### EXERCISE BRIEF
Print each record below exactly as it appears.
STUDY MATERIAL: Begin
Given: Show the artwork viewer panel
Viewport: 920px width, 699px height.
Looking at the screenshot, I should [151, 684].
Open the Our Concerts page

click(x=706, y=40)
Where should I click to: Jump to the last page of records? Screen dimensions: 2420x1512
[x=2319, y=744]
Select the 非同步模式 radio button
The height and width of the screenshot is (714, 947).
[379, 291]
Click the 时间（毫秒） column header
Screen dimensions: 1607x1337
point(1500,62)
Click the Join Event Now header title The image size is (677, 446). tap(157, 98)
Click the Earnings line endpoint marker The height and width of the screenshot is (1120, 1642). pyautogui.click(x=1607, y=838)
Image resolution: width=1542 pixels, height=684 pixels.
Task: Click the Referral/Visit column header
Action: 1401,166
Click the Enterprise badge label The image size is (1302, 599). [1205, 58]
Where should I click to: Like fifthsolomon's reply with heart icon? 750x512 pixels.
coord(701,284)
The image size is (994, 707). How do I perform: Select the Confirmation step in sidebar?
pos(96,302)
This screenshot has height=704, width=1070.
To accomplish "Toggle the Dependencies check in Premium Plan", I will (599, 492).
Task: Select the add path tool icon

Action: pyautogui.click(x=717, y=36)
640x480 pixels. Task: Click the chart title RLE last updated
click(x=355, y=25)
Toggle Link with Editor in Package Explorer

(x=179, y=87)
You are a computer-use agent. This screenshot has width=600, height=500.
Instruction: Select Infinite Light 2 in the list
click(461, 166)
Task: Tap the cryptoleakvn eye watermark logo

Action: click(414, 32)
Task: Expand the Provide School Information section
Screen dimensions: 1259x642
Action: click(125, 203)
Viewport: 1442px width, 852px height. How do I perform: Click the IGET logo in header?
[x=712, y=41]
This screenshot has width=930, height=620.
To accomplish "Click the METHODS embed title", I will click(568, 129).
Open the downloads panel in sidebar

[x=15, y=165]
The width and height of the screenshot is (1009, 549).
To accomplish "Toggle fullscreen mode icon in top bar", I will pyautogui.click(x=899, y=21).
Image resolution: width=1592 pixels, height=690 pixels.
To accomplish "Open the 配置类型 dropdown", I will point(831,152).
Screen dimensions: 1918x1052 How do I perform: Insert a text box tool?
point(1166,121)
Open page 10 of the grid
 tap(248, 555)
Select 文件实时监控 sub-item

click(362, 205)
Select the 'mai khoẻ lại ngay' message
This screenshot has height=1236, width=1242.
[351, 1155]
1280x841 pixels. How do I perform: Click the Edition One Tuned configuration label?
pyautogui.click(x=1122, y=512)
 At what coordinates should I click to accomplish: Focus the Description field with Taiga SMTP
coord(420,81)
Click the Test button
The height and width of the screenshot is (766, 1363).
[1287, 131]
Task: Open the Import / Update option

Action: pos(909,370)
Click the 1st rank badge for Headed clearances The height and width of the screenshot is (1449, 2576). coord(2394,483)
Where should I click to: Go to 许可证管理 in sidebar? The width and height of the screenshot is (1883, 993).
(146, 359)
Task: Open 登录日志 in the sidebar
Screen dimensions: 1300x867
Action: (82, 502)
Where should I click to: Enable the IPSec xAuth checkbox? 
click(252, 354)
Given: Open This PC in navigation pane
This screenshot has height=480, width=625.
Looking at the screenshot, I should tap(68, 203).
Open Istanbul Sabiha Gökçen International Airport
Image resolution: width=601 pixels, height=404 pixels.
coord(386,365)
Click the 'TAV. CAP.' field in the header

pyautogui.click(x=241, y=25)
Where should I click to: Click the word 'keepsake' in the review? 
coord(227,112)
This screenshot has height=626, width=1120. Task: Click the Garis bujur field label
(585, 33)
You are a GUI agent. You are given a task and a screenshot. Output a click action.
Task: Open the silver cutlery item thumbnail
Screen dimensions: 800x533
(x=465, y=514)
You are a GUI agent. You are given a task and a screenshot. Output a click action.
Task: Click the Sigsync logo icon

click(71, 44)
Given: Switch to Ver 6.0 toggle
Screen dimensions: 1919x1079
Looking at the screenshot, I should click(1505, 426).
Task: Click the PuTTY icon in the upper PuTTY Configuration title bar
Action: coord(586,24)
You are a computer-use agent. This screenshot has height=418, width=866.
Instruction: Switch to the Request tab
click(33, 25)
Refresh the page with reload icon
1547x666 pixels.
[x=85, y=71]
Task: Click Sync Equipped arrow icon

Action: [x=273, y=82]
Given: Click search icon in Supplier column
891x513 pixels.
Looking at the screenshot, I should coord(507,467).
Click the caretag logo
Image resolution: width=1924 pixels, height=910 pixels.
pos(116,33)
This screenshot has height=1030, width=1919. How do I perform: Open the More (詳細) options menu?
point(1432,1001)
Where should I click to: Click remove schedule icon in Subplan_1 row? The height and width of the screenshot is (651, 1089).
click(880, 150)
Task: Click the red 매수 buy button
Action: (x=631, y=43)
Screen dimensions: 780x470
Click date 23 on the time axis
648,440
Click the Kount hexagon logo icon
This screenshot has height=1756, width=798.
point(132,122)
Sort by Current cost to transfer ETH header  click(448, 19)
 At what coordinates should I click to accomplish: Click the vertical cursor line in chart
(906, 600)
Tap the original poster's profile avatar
STUDY MATERIAL: End
### RESPONSE TO THIS TASK
Given: Show the artwork viewer panel
Viewport: 920px width, 699px height.
Looking at the screenshot, I should [151, 684].
Open the Our Concerts page

click(x=706, y=40)
Where should I click to: Jump to the last page of records? Screen dimensions: 2420x1512
[x=2319, y=744]
Select the 非同步模式 radio button
The height and width of the screenshot is (714, 947).
[379, 291]
Click the 时间（毫秒） column header
Screen dimensions: 1607x1337
point(1500,62)
Click the Join Event Now header title The image size is (677, 446). tap(157, 98)
Click the Earnings line endpoint marker The height and width of the screenshot is (1120, 1642). pyautogui.click(x=1607, y=838)
Image resolution: width=1542 pixels, height=684 pixels.
Task: Click the Referral/Visit column header
Action: 1401,166
Click the Enterprise badge label The image size is (1302, 599). [1205, 58]
Where should I click to: Like fifthsolomon's reply with heart icon? 750x512 pixels.
coord(701,284)
The image size is (994, 707). How do I perform: Select the Confirmation step in sidebar?
pos(96,302)
This screenshot has height=704, width=1070.
To accomplish "Toggle the Dependencies check in Premium Plan", I will (599, 492).
Task: Select the add path tool icon

Action: pyautogui.click(x=717, y=36)
640x480 pixels. Task: Click the chart title RLE last updated
click(x=355, y=25)
Toggle Link with Editor in Package Explorer

(x=179, y=87)
You are a computer-use agent. This screenshot has width=600, height=500.
Instruction: Select Infinite Light 2 in the list
click(461, 166)
Task: Tap the cryptoleakvn eye watermark logo

Action: click(414, 32)
Task: Expand the Provide School Information section
Screen dimensions: 1259x642
Action: click(125, 203)
Viewport: 1442px width, 852px height. How do I perform: Click the IGET logo in header?
[x=712, y=41]
This screenshot has width=930, height=620.
To accomplish "Click the METHODS embed title", I will click(568, 129).
Open the downloads panel in sidebar

[x=15, y=165]
The width and height of the screenshot is (1009, 549).
To accomplish "Toggle fullscreen mode icon in top bar", I will pyautogui.click(x=899, y=21).
Image resolution: width=1592 pixels, height=690 pixels.
To accomplish "Open the 配置类型 dropdown", I will point(831,152).
Screen dimensions: 1918x1052 How do I perform: Insert a text box tool?
point(1166,121)
Open page 10 of the grid
 tap(248, 555)
Select 文件实时监控 sub-item

click(362, 205)
Select the 'mai khoẻ lại ngay' message
This screenshot has height=1236, width=1242.
[351, 1155]
1280x841 pixels. How do I perform: Click the Edition One Tuned configuration label?
pyautogui.click(x=1122, y=512)
 At what coordinates should I click to accomplish: Focus the Description field with Taiga SMTP
coord(420,81)
Click the Test button
The height and width of the screenshot is (766, 1363).
[1287, 131]
Task: Open the Import / Update option

Action: pos(909,370)
Click the 1st rank badge for Headed clearances The height and width of the screenshot is (1449, 2576). coord(2394,483)
Where should I click to: Go to 许可证管理 in sidebar? The width and height of the screenshot is (1883, 993).
(146, 359)
Task: Open 登录日志 in the sidebar
Screen dimensions: 1300x867
Action: (82, 502)
Where should I click to: Enable the IPSec xAuth checkbox? 
click(252, 354)
Given: Open This PC in navigation pane
This screenshot has height=480, width=625.
Looking at the screenshot, I should tap(68, 203).
Open Istanbul Sabiha Gökçen International Airport
Image resolution: width=601 pixels, height=404 pixels.
coord(386,365)
Click the 'TAV. CAP.' field in the header

pyautogui.click(x=241, y=25)
Where should I click to: Click the word 'keepsake' in the review? 
coord(227,112)
This screenshot has height=626, width=1120. Task: Click the Garis bujur field label
(585, 33)
You are a GUI agent. You are given a task and a screenshot. Output a click action.
Task: Open the silver cutlery item thumbnail
Screen dimensions: 800x533
(x=465, y=514)
You are a GUI agent. You are given a task and a screenshot. Output a click action.
Task: Click the Sigsync logo icon

click(71, 44)
Given: Switch to Ver 6.0 toggle
Screen dimensions: 1919x1079
Looking at the screenshot, I should click(1505, 426).
Task: Click the PuTTY icon in the upper PuTTY Configuration title bar
Action: coord(586,24)
You are a computer-use agent. This screenshot has height=418, width=866.
Instruction: Switch to the Request tab
click(33, 25)
Refresh the page with reload icon
1547x666 pixels.
[x=85, y=71]
Task: Click Sync Equipped arrow icon

Action: [x=273, y=82]
Given: Click search icon in Supplier column
891x513 pixels.
Looking at the screenshot, I should coord(507,467).
Click the caretag logo
Image resolution: width=1924 pixels, height=910 pixels.
pos(116,33)
This screenshot has height=1030, width=1919. How do I perform: Open the More (詳細) options menu?
point(1432,1001)
Where should I click to: Click remove schedule icon in Subplan_1 row? The height and width of the screenshot is (651, 1089).
click(880, 150)
Task: Click the red 매수 buy button
Action: (x=631, y=43)
Screen dimensions: 780x470
Click date 23 on the time axis
648,440
Click the Kount hexagon logo icon
This screenshot has height=1756, width=798.
point(132,122)
Sort by Current cost to transfer ETH header  click(448, 19)
 At what coordinates should I click to accomplish: Click the vertical cursor line in chart
(906, 600)
Tap the original poster's profile avatar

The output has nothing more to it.